▸ Aim:
Answer these questions using the rgbif data discovery text below.
(a) Which package is loaded for sankey plots?
(b) How many Calluna vulgaris records do occ_count and occ_search return?
(c) On what date was the document last updated?

▸ Selected extract:
┄┄┄┄┄┄

Discovering Data with rgbif

Preamble, Package-Loading, and GBIF API Credential Registering (click here):
## Custom install & load function
install.load.package <- function(x) {
  if (!require(x, character.only = TRUE)) {
    install.packages(x, repos = "http://cran.us.r-project.org")
  }
  require(x, character.only = TRUE)
}
## names of packages we want installed (if not installed yet) and loaded
package_vec <- c(
  "rgbif",
  "knitr", # for rmarkdown table visualisations
  "rnaturalearth", # for shapefile access
  "sf", # for transforming polygons into wkt format
  "ggplot2", # for visualisations
  "networkD3", # for sankey plots
  "htmlwidgets", # for sankey inclusion in website
  "leaflet", # for map visualisation
  "pbapply" # for apply functions with progress bars which I use in hidden code chunks
)
## executing install & load for each package
sapply(package_vec, install.load.package)
##         rgbif         knitr rnaturalearth            sf       ggplot2     networkD3 
##          TRUE          TRUE          TRUE          TRUE          TRUE          TRUE 
##   htmlwidgets       leaflet       pbapply 
##          TRUE          TRUE          TRUE
options(gbif_user = "my gbif username")
options(gbif_email = "my registred gbif e-mail")
options(gbif_pwd = "my gbif password")

First, we need to register the correct usageKey for Calluna vulgaris:

sp_name <- "Calluna vulgaris"
sp_backbone <- name_backbone(name = sp_name)
sp_key <- sp_backbone$usageKey

With usageKey in hand, we are now ready to discover relevant data for our study needs. Doing so is a complex task mediated through rigurous metadata standards on GBIF.

GBIF hosts tons of data. Finding the right subset thereof can be difficult.

Data on GBIF is indexed according to the Darwin Core Standard. Any discovery of data can be augmented by matching terms of the Darwin Core with desired subset characteristics. Here, I will show how we can build an increasingly complex query for Calluna vulgaris records.

At base, we will start with the functions occc_count(...) and occ_search(...):

occ_count(taxonKey = sp_key)
## [1] 882471
occ_search(taxonKey = sp_key, limit = 0)$meta$count
## [1] 882471

Using both of these, we obtain the same output of $8.82471\times 10^{5}$ Calluna vulgaris records mediated by GBIF. Note that this number will likely be higher for you as data is continually added to the GBIF indexing and this document here is frozen in time (it was last updated on 2023-05-24).

When wanting to discover data matching Darwin Core Terms with multiple characteristics, these can be fed to the occ_search(...) function as strings with semicolons separating desired characteristics (e.g., year = "2000;2001").

┄┄┄┄┄┄

▸ Data shown:
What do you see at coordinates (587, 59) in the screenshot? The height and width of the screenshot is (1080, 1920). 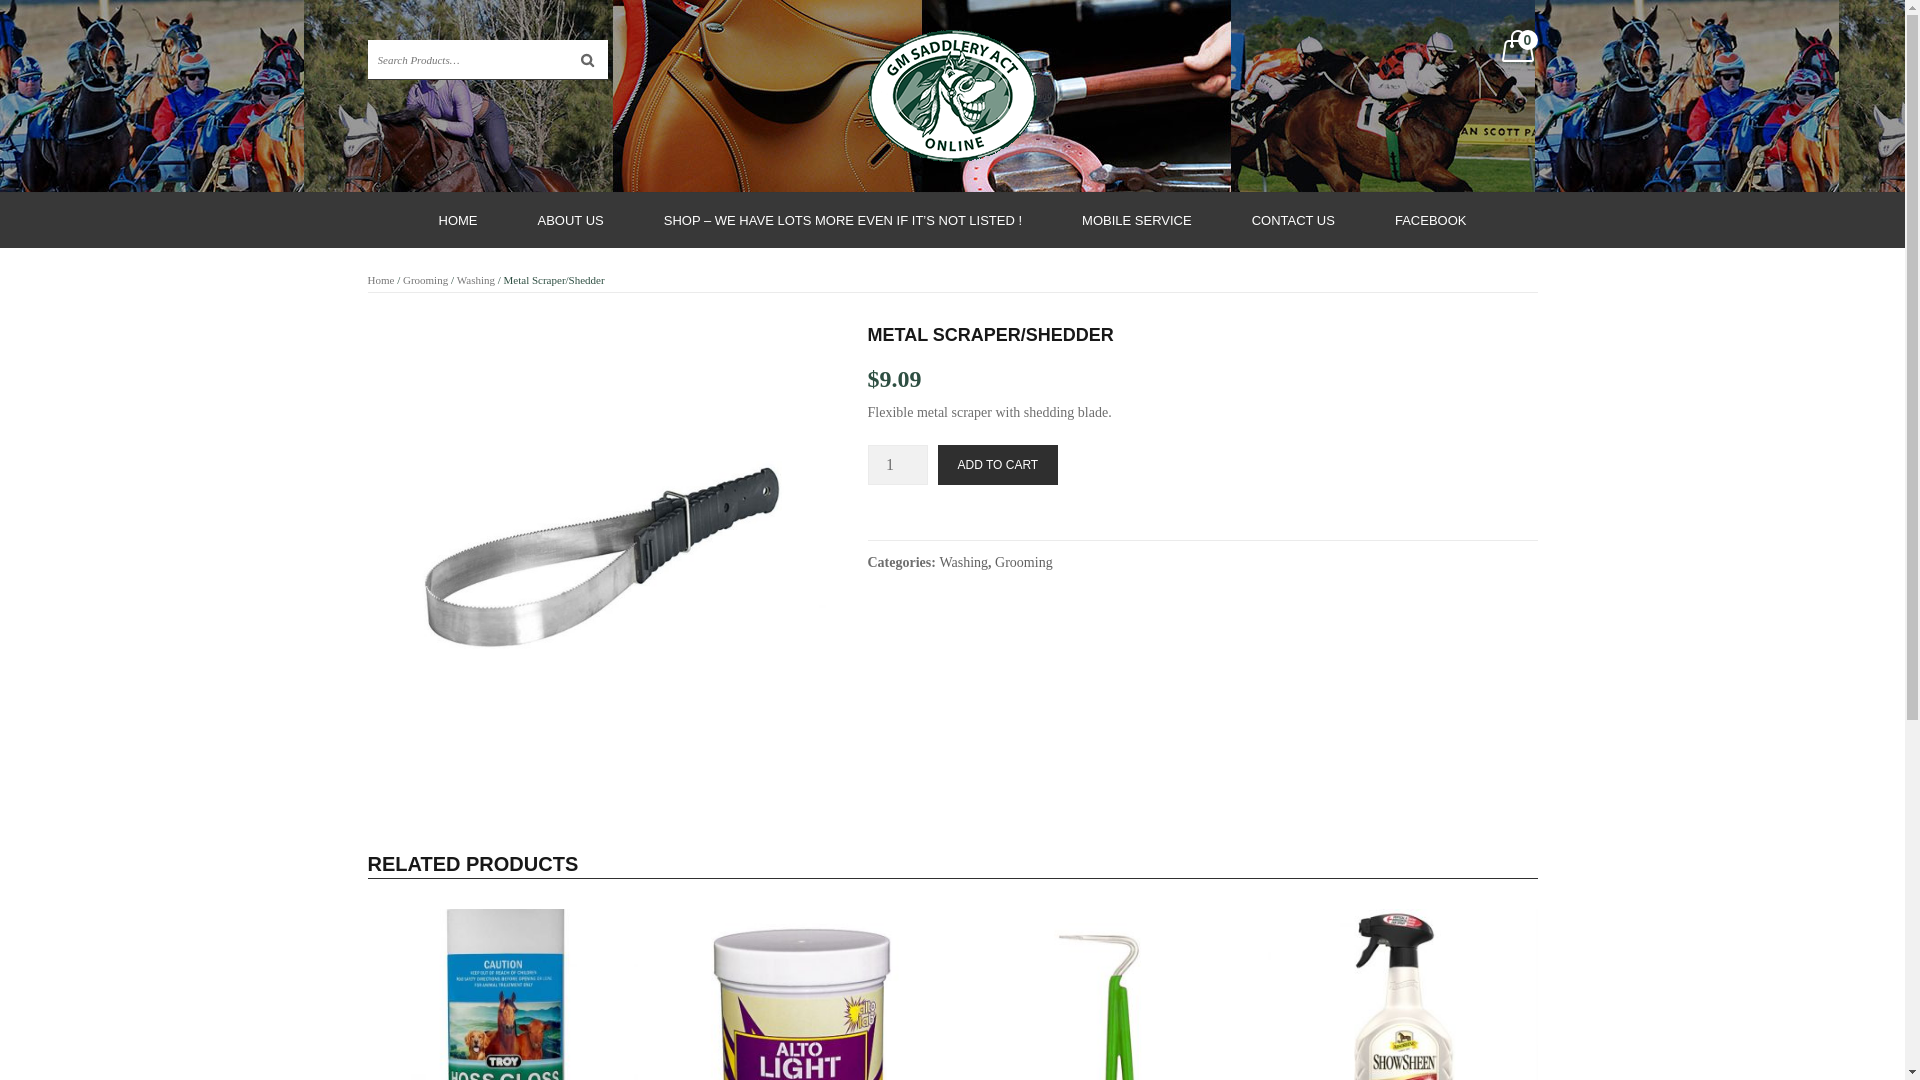 I see `'Search'` at bounding box center [587, 59].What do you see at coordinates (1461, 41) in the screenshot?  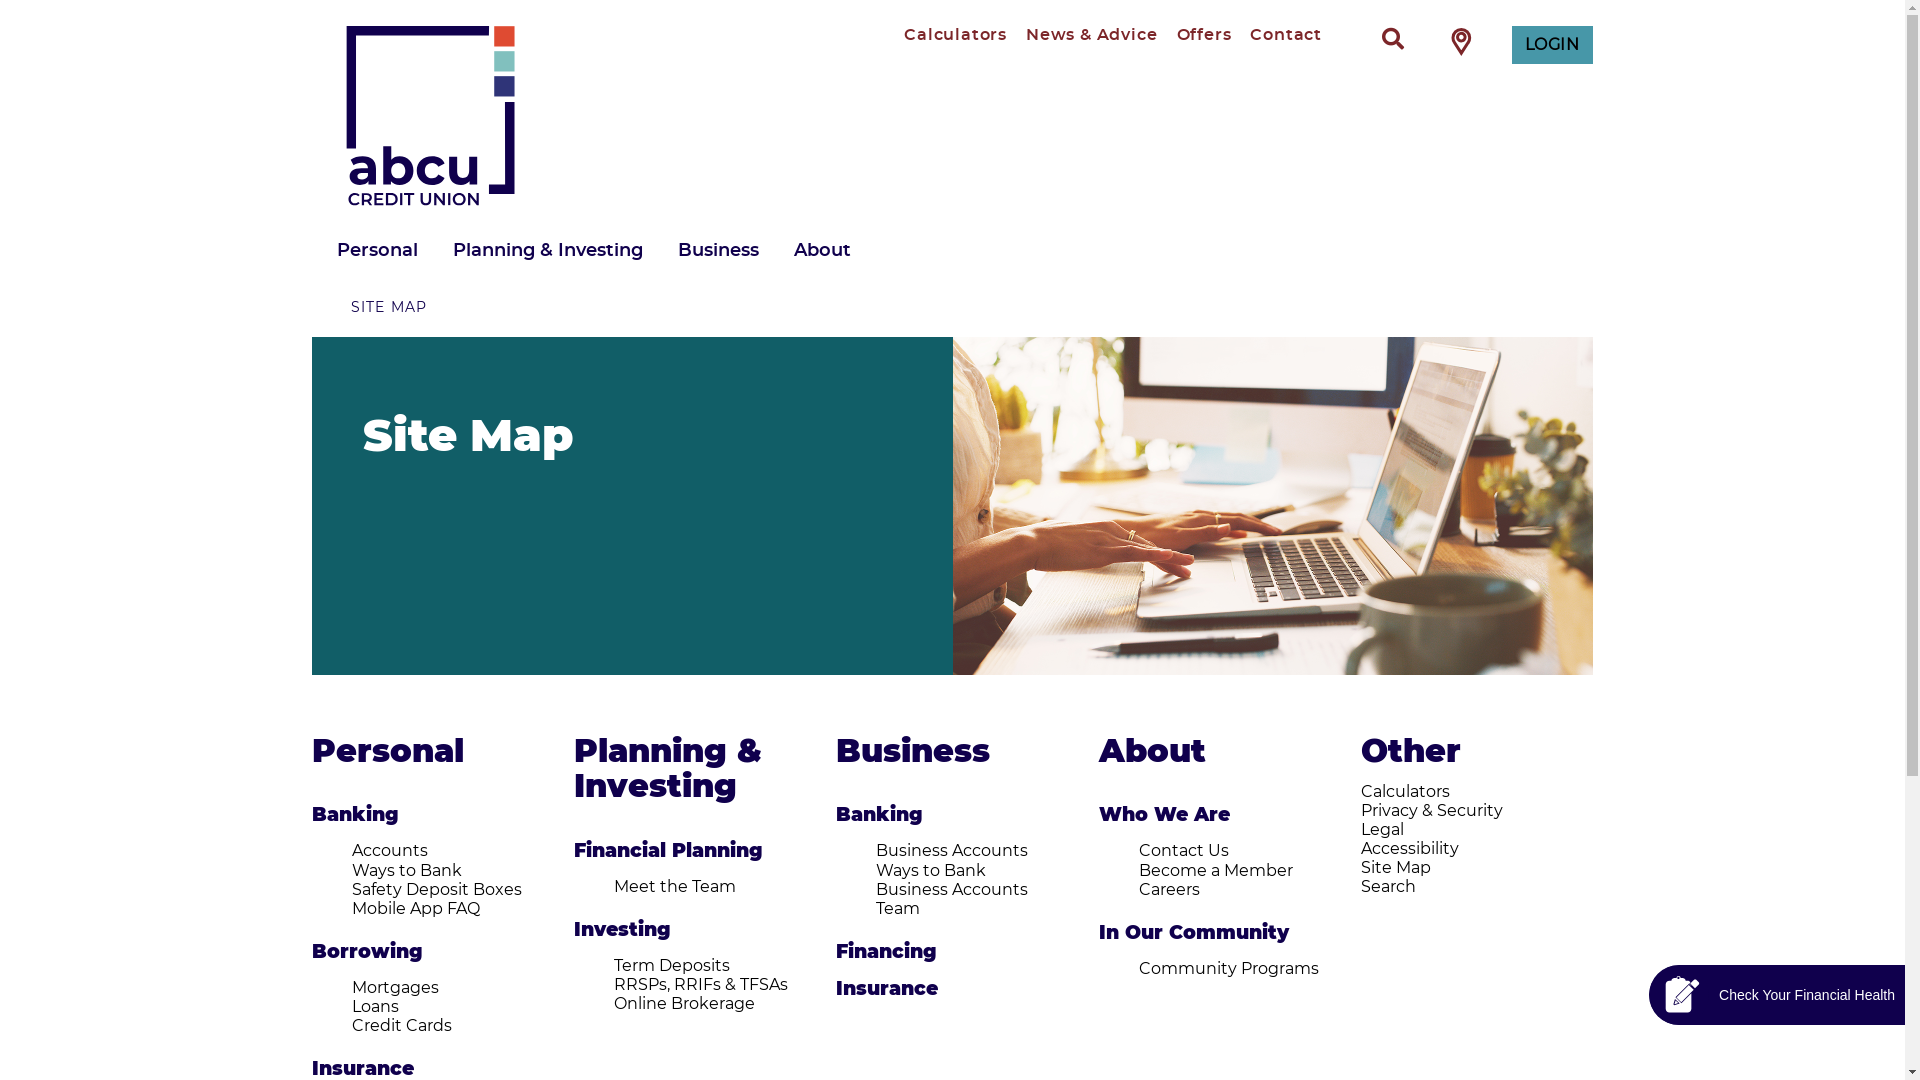 I see `'Find Branch / ATM'` at bounding box center [1461, 41].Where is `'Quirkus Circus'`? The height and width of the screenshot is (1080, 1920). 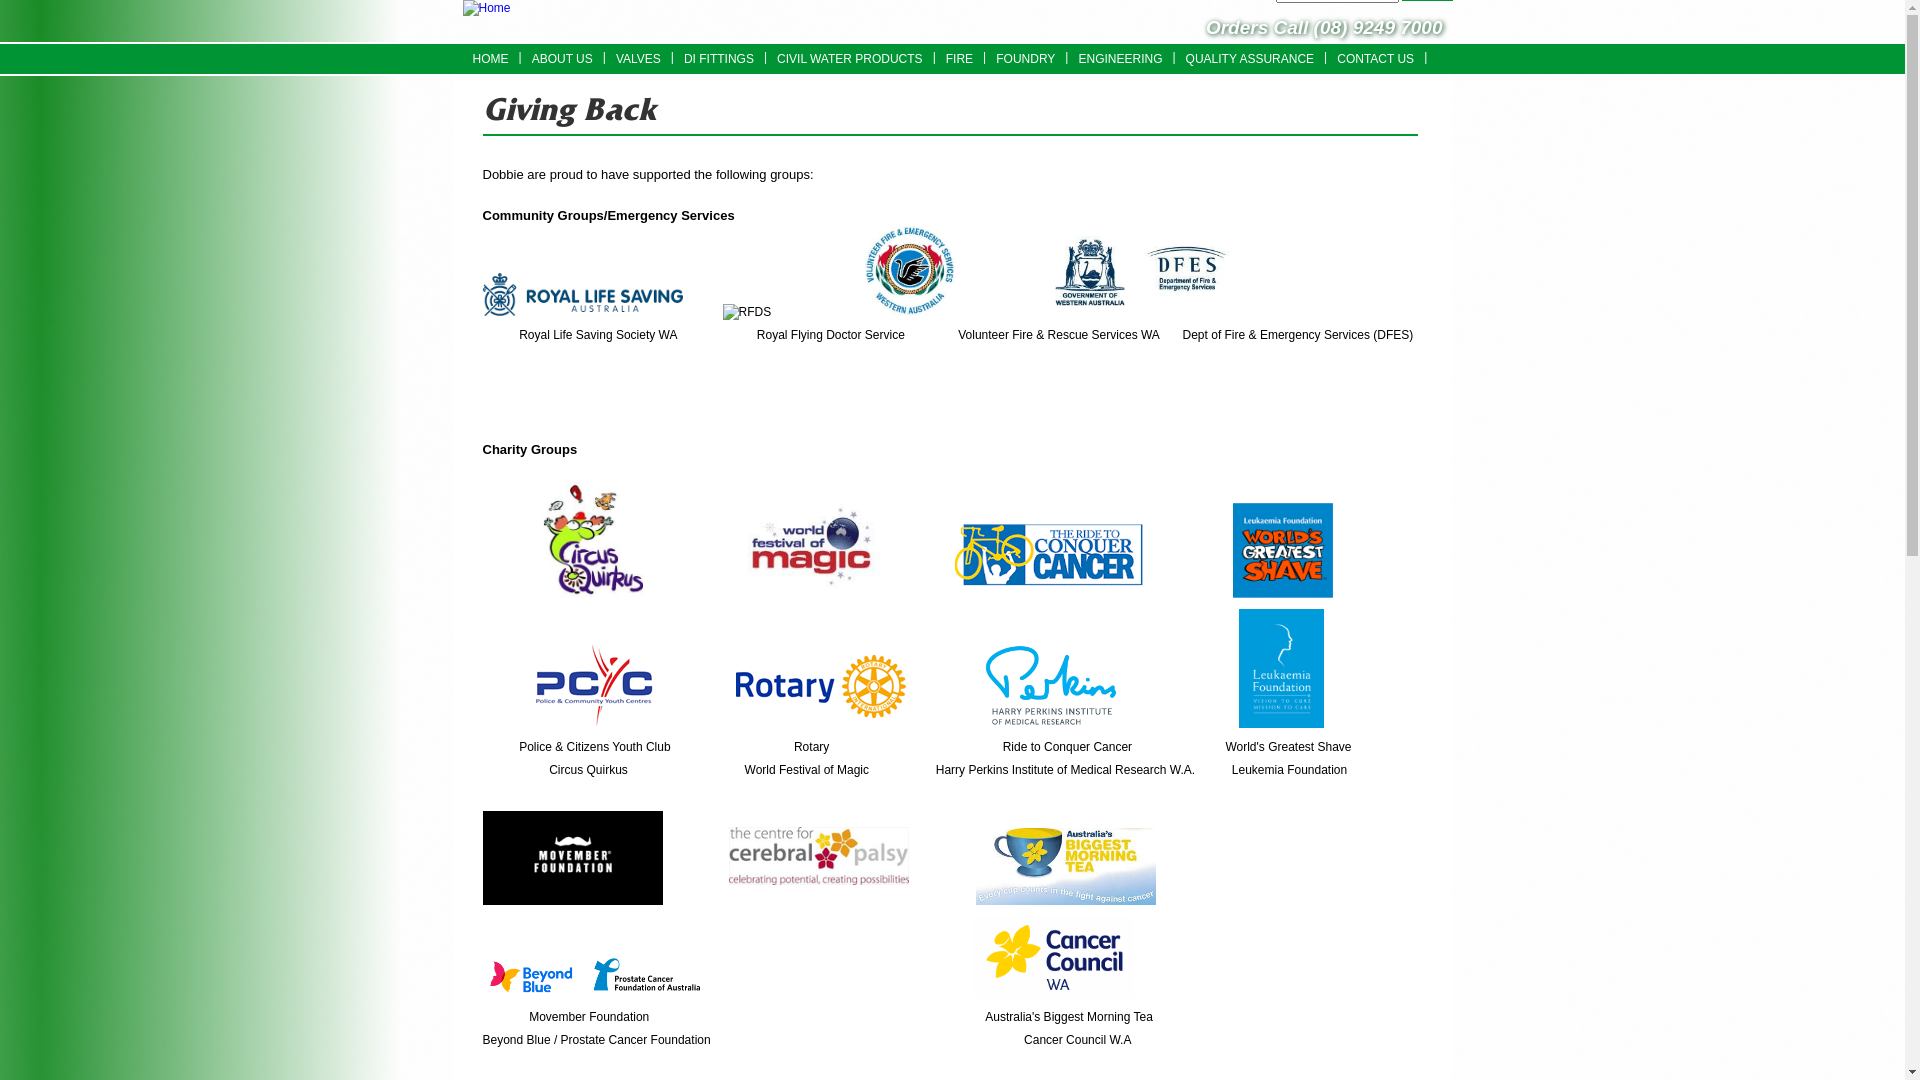 'Quirkus Circus' is located at coordinates (592, 540).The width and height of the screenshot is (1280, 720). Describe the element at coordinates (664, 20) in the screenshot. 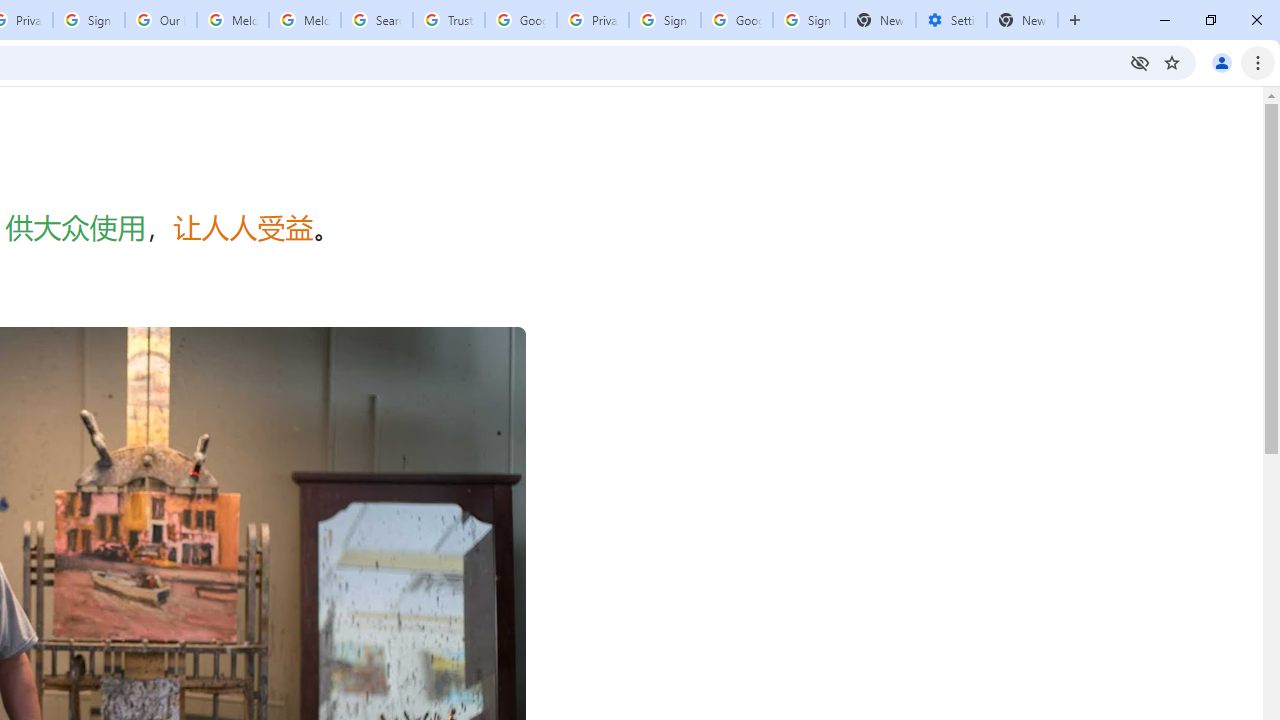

┄┄┄┄┄┄

▸ Response to this task:
(a) networkD3
(b) 882471
(c) 2023-05-24